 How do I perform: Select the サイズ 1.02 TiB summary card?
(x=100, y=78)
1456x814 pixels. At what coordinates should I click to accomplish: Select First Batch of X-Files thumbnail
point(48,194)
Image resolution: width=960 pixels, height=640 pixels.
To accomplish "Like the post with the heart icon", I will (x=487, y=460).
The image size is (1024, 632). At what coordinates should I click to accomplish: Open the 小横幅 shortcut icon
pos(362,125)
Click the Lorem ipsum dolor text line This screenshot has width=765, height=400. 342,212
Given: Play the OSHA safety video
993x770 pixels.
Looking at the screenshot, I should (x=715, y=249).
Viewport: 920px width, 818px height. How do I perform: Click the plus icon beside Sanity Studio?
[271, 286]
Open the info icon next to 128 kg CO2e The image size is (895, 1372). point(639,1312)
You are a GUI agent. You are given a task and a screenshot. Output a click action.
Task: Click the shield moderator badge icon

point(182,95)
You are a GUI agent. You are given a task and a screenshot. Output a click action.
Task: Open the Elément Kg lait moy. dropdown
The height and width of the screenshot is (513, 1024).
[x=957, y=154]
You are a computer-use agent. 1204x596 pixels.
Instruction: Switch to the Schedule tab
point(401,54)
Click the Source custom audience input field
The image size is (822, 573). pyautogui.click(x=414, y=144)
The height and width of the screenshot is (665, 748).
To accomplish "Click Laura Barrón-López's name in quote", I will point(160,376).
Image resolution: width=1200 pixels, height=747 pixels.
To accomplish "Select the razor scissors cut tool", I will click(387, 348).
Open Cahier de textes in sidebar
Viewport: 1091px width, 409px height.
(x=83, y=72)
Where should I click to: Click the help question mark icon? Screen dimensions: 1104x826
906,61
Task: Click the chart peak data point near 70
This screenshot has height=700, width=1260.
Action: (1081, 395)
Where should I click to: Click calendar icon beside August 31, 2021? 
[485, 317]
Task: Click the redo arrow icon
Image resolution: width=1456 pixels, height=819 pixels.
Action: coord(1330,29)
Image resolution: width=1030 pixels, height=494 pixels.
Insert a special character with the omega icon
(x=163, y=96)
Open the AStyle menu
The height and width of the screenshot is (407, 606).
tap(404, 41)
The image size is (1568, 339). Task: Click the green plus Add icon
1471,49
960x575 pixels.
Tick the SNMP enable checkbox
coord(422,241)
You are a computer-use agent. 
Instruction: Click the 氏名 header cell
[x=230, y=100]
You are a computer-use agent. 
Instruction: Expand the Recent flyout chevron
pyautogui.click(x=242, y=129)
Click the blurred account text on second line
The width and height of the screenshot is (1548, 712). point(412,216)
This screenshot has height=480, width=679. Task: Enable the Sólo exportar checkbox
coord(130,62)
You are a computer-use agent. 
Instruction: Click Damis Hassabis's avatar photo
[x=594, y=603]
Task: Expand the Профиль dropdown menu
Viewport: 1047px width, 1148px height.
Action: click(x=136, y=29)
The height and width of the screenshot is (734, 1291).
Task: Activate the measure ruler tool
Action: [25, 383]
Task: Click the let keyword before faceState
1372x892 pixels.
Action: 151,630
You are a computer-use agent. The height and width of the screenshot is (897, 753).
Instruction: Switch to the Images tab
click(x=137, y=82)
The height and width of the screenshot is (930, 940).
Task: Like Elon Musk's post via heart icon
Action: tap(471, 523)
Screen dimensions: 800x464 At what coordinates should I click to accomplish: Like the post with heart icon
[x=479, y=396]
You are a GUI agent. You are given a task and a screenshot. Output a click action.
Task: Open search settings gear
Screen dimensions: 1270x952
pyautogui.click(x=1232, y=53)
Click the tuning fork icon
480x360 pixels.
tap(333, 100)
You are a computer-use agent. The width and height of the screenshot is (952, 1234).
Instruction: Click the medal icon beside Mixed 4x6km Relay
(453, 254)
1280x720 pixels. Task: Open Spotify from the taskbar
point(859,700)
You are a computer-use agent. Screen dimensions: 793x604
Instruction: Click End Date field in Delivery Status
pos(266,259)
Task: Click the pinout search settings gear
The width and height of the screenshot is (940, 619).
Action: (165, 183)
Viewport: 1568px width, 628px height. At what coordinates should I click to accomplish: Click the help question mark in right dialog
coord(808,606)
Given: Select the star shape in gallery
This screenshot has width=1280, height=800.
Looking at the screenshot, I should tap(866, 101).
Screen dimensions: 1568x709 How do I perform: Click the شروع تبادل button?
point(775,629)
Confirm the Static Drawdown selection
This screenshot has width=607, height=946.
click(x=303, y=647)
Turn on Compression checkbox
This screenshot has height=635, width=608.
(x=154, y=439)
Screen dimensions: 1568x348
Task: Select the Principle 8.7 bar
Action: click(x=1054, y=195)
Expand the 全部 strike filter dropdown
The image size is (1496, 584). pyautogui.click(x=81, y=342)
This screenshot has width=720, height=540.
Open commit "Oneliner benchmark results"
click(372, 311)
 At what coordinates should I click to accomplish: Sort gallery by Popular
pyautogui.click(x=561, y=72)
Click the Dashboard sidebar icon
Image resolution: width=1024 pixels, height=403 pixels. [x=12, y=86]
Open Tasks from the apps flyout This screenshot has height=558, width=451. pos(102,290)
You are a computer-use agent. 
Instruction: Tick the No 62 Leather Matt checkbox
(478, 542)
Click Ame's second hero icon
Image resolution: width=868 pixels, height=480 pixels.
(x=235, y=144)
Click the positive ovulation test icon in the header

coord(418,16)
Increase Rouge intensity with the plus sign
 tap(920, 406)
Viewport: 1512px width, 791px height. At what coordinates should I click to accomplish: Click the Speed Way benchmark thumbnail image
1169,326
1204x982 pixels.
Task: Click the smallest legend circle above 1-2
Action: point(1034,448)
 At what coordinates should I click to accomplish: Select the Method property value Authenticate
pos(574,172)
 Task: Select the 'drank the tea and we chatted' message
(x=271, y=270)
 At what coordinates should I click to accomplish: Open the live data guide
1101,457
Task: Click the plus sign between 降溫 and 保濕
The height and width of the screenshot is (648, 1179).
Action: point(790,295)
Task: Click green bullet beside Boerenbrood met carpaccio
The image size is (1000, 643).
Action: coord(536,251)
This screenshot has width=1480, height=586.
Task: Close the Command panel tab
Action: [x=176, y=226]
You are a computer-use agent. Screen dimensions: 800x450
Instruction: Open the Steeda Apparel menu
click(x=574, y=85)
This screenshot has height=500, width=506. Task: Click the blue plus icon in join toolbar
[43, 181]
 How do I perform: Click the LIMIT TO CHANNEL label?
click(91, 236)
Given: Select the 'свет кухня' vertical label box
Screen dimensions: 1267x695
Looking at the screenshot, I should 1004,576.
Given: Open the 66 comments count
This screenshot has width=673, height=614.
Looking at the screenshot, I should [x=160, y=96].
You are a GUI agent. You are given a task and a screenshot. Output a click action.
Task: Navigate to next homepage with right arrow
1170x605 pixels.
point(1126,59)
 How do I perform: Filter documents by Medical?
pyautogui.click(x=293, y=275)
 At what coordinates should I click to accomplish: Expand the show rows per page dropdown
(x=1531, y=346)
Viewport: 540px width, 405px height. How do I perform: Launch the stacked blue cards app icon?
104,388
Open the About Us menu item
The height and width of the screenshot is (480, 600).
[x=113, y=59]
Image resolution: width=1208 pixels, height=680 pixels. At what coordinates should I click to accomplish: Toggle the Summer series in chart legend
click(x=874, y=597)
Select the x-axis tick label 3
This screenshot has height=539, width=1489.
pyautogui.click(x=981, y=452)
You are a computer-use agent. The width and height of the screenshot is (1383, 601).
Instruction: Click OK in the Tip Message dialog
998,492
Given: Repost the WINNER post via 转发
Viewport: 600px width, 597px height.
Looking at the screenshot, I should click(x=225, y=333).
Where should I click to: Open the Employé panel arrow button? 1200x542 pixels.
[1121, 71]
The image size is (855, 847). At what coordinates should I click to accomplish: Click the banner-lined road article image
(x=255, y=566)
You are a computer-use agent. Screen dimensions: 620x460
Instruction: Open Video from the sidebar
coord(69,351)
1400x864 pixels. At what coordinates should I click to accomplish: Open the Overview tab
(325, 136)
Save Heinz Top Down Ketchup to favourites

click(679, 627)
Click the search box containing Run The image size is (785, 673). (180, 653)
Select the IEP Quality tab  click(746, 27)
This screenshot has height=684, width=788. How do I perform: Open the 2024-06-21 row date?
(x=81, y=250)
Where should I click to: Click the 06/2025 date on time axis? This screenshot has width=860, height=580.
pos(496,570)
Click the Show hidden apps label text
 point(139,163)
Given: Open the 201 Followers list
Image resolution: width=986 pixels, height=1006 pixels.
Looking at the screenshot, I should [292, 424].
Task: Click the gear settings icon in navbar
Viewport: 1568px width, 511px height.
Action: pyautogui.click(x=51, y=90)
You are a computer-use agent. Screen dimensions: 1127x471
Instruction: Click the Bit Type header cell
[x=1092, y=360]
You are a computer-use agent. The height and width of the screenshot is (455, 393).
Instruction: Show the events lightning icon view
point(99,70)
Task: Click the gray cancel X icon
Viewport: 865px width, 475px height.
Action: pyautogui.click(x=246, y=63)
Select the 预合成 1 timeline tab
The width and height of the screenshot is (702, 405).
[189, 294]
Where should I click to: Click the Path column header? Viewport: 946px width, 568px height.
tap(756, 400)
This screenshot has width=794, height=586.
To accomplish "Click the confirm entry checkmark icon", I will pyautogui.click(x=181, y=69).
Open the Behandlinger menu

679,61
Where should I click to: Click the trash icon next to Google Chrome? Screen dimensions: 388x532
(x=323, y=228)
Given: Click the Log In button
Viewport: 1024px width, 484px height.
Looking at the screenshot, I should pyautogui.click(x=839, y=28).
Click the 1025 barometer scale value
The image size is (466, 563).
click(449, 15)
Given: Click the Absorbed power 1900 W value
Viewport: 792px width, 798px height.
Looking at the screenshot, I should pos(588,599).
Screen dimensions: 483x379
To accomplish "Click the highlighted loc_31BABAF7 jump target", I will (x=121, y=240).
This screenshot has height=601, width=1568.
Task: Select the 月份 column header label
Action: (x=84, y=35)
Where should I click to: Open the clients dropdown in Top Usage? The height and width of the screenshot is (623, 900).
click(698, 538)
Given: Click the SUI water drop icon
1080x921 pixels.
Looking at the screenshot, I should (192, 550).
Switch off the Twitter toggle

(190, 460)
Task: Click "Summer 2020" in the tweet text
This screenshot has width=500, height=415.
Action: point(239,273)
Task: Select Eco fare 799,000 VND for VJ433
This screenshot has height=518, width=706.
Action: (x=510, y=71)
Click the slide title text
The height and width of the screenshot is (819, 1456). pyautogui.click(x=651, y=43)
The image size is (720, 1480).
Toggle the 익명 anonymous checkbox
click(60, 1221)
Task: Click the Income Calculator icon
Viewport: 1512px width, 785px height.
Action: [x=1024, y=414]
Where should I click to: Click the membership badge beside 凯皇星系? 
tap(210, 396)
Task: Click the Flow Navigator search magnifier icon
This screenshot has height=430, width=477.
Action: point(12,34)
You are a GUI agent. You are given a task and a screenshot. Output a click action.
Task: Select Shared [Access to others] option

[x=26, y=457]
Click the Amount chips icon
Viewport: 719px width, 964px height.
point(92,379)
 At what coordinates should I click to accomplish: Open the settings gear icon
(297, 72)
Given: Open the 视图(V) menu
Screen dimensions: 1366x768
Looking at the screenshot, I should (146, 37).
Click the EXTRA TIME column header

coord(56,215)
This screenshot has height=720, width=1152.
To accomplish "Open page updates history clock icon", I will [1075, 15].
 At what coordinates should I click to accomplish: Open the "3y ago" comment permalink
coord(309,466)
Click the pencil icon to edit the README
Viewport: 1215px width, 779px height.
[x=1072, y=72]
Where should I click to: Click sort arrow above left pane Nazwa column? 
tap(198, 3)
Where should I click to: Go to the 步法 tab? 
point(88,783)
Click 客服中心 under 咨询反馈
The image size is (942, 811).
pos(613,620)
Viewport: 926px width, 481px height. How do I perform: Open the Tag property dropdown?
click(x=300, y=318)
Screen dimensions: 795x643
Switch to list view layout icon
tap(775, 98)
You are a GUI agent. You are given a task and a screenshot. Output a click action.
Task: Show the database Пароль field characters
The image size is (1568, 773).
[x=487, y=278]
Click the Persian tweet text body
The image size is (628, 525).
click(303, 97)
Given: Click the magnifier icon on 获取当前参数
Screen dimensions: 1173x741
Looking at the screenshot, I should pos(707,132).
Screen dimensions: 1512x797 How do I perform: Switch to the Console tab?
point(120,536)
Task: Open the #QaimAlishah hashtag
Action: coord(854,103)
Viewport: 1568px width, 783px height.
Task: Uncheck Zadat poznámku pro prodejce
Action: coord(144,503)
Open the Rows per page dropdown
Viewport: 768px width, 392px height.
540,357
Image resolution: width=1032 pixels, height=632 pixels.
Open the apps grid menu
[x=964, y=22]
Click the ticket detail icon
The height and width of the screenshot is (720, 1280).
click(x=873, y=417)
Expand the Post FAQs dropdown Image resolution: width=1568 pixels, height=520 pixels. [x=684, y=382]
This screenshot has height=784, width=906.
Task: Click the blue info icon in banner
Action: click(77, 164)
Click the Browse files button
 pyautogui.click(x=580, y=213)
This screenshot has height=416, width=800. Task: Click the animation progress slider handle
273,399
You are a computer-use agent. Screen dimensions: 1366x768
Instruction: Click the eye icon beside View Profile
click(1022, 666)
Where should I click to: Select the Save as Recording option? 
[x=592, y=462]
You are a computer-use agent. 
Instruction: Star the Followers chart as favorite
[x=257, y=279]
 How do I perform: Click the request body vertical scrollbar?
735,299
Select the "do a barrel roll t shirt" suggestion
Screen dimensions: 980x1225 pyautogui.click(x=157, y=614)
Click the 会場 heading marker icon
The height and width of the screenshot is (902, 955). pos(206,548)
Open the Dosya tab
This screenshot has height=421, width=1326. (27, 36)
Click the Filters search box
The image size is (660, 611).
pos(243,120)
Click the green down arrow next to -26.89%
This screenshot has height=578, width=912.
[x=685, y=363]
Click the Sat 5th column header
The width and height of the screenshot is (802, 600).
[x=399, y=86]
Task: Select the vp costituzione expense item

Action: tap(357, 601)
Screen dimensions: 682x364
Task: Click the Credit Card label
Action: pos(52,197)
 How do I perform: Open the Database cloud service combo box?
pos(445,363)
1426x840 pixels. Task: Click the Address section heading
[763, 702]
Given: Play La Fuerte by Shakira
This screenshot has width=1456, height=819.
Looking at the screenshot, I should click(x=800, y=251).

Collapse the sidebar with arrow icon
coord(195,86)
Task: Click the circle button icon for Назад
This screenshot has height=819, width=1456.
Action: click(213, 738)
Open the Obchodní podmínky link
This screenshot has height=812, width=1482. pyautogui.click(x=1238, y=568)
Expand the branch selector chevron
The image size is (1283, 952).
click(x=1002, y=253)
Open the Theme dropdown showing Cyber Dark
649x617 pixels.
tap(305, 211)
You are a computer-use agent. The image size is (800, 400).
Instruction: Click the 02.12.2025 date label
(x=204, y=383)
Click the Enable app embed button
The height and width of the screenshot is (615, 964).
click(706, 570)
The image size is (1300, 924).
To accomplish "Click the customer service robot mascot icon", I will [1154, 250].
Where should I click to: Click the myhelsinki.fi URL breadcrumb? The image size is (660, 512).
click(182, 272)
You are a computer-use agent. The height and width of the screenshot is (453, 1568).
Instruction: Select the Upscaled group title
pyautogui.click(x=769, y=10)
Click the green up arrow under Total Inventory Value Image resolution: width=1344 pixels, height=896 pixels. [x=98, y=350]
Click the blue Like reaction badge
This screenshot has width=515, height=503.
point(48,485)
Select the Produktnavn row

* Exercise directions *
In the records above, retype exactly the lines from the one with "is (453, 1568)." through the last one.

* Reply to the exercise *
You are a computer-use agent. The height and width of the screenshot is (453, 1568).
Instruction: Select the Upscaled group title
pyautogui.click(x=769, y=10)
Click the green up arrow under Total Inventory Value Image resolution: width=1344 pixels, height=896 pixels. [x=98, y=350]
Click the blue Like reaction badge
This screenshot has width=515, height=503.
point(48,485)
Select the Produktnavn row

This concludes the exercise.